CUDA error while pre-training BART & how to use --hard_truncate_length

GorkaUrbizu commented 2 years ago

Hi again,

After getting the NAN loss error from the previews issue, I launched another training during the weekend:

python3 pretrain_nmt.py -n 1 -nr 0 -g 2 --model_path models/bart_base_512 \
--tokenizer_name_or_path tokenizers/mbart-bpe50k \
--langs xx --mono_src data/train.xx \
--batch_size 4096 \
--multistep_optimizer_steps 16 \
--num_batches 500000 \
--warmup_steps 16000 \
--encoder_layers 6 \
--decoder_layers 6 \
--max_length 512 \
--encoder_attention_heads 12 \
--decoder_attention_heads 12 \
--decoder_ffn_dim 3072 \
--encoder_ffn_dim 3072 \
--d_model 768 \
--fp16

With which I got the following error after 11K steps:

11920 2.9054422
11930 2.8778658
11940 2.9062994
11950 2.906765
11960 2.8594751
11970 2.8594935
terminate called after throwing an instance of 'c10::CUDAError'
  what():  CUDA error: device-side assert triggered
CUDA kernel errors might be asynchronously reported at some other API call,so the stack trace below might be incorrect.
For debugging consider passing CUDA_LAUNCH_BLOCKING=1.

(+ many error lines)

I don't know what caused this, so I will run next trainings with CUDA_LAUNCH_BLOCKING=1 activated.

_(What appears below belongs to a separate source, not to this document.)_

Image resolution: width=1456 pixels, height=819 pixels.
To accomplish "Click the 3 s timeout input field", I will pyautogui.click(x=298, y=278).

But also I want to use --hard_truncate_length argument in case the problem is caused by the length of sequences.

But I'm not sure if I understand well what --hard_truncate_length argument exactly does. let's say that I want to train a model with --max_length=128 and--batch_size=4096... if I understood correctly, I should set --hard_truncate_length at 4096 too, right?

Thanks for your time. Regards, Gorka

prajdabre commented 2 years ago

If you see something like "Out of memory" in your cuda error, then it's memory related, in which case you should use smaller batches with more gradient accumulation steps.

Unless I see your error log I cant be sure why this happens but its not a bug in the code.

As for the --hard_truncate_length argument, it is used to make sure that the maximum length does not exceed 1024 subwords.

--max_length=128 acts as a truncation for the raw sentence and counts number of words (not sub-words). However, it is possible that there may be a sentence with a random but long string of 1000 characters. So the sentence length is 1 but if you do subword segmentation then it may go beyond 1024 tokens which the model does not handle by default. This is where --hard_truncate_length comes into play. The maximum value it should take is the same as "max_position_embeddings" in the mBART config which is 1024 by default. I usually set it to 256 to account for long sentences and 1024 for documents. If you wish to go beyond this, then you also have to set max_position_embeddings.

My batch construction algo is like this:

Read sentence. If it has more than N (max_length) words then truncate it to N words. (I want to avoid discarding long sentences so I truncate them).
Subword segment it and if its subword segmented length causes the batch size to go over limit then keep it for the next batch and return existing batch. If its subword segmented length does not cause the batch size to go over limit then add it to the current batch.

There is a possibility that a single problematic sentence which, even after subword segmentation, goes above batch size. In this case the code will run in an infinite loop without returning any batches. However this is probably never going to happen. I plan to push a bunch of new updates in the coming few days which takes care of this unlikely issue too. Overall, I would not worry.

GorkaUrbizu commented 2 years ago

Thanks for the details! it was very helpful!

My error doesn't seem related with --hard_truncate_length, but I will set --hard_truncate_length at 1024 just in case from now on. I will ignore the error for now, and if I get it again will come back with the full log asking for your help.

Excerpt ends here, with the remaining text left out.